# Comparing the various table sampling approaches


With the `fake_*()` function, we need to pick a random line inside the fake table. We need to do it fast.

## Requirements

This notebook requires a `createdb pg_anonymizer_dev_notes --owner jupyter ` owned by a `jupyter` role in a PostgreSQL database

```bash
$ createuser jupyter --password
$ createdb pg_anonymizer_dev_notes --owner jupyter  
```

In [61]:
%reload_ext sql
%sql postgresql://jupyter@localhost/pg_anonymizer_dev_notes



## Create a test table





In [64]:
%%sql

CREATE SCHEMA IF NOT EXISTS anon;

DROP TABLE IF EXISTS anon.email;
CREATE TABLE anon.email(
    oid SERIAL,
    address TEXT
);

INSERT INTO anon.email(address)
 SELECT md5(random()::TEXT) 
 FROM generate_series(1,1000);

CREATE INDEX ON anon.email(oid); 
CLUSTER anon.email;

 * postgresql://jupyter@localhost/pg_anonymizer_dev_notes
Done.
Done.
Done.
1000 rows affected.
Done.
(psycopg2.errors.UndefinedObject) there is no previously clustered index for table "email"

[SQL: CLUSTER anon.email;]
(Background on this error at: http://sqlalche.me/e/13/f405)


## With tsm_system_rows

This is first implementation was based on tsm_system_rows.

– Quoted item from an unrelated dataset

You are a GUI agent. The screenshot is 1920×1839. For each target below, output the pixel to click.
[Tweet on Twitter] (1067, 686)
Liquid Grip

This method is fast but it has a "clustering effect" on small datasets

https://www.postgresql.org/docs/current/tsm-system-rows.html

In [65]:
%%sql
-- CREATE EXTENSION IF NOT EXISTS tsm_system_rows SCHEMA anon;

CREATE OR REPLACE FUNCTION anon.fake_email_tsm_system_rows()
RETURNS TEXT AS $$                                                                                                                                                        
  SELECT address 
  FROM anon.email
  TABLESAMPLE anon.system_rows(1);
$$
LANGUAGE SQL VOLATILE SECURITY INVOKER SET search_path='';
 

 * postgresql://jupyter@localhost/pg_anonymizer_dev_notes
Done.


[]

In [66]:
%%time
%%sql
SELECT count(DISTINCT anon.fake_email_tsm_system_rows()) 
FROM generate_series(1,100000); 



 * postgresql://jupyter@localhost/pg_anonymizer_dev_notes
1 rows affected.
CPU times: user 4.05 ms, sys: 5.45 ms, total: 9.5 ms
Wall time: 4.93 s


count
9


## With tsm_system

This is the standard sampling method.

In [67]:
%%sql                                                                                                                 
CREATE OR REPLACE FUNCTION anon.fake_email_tsm_system()                                                                                                                                  
RETURNS TEXT AS $$
    SELECT address
    FROM anon.email
    TABLESAMPLE SYSTEM(50) LIMIT 1;
$$
LANGUAGE SQL VOLATILE SECURITY INVOKER SET search_path='';     

 * postgresql://jupyter@localhost/pg_anonymizer_dev_notes
Done.


[]

In [68]:
%%time
%%sql
SELECT count(DISTINCT anon.fake_email_tsm_system()) 
FROM generate_series(1,100000); 

 * postgresql://jupyter@localhost/pg_anonymizer_dev_notes
1 rows affected.
CPU times: user 0 ns, sys: 9.12 ms, total: 9.12 ms
Wall time: 5 s


count
9


## With random_and_max

This is the classique way to do this

In [69]:

%%sql

CREATE OR REPLACE FUNCTION anon.fake_email_random_and_max()                                                                                                                                  
RETURNS TEXT AS $$
    WITH random AS (
        SELECT (random()*max(oid)+1)::INT AS oid
        FROM anon.email
    )
    SELECT address
    FROM anon.email e
    JOIN random r ON e.oid=r.oid                                                                                                                                                           ;                                                                                                               
$$
LANGUAGE SQL VOLATILE SECURITY INVOKER SET search_path='';                                                                                                                     
                                                              

 * postgresql://jupyter@localhost/pg_anonymizer_dev_notes
Done.


[]

In [70]:
%%time
%%sql
SELECT count(DISTINCT anon.fake_email_random_and_max()) 
FROM generate_series(1,100000); 

 * postgresql://jupyter@localhost/pg_anonymizer_dev_notes
1 rows affected.
CPU times: user 8.33 ms, sys: 1.21 ms, total: 9.54 ms
Wall time: 13.5 s


count
1000


## With Last Value

Try to avoid the `max()` aggregate function by using the sequence.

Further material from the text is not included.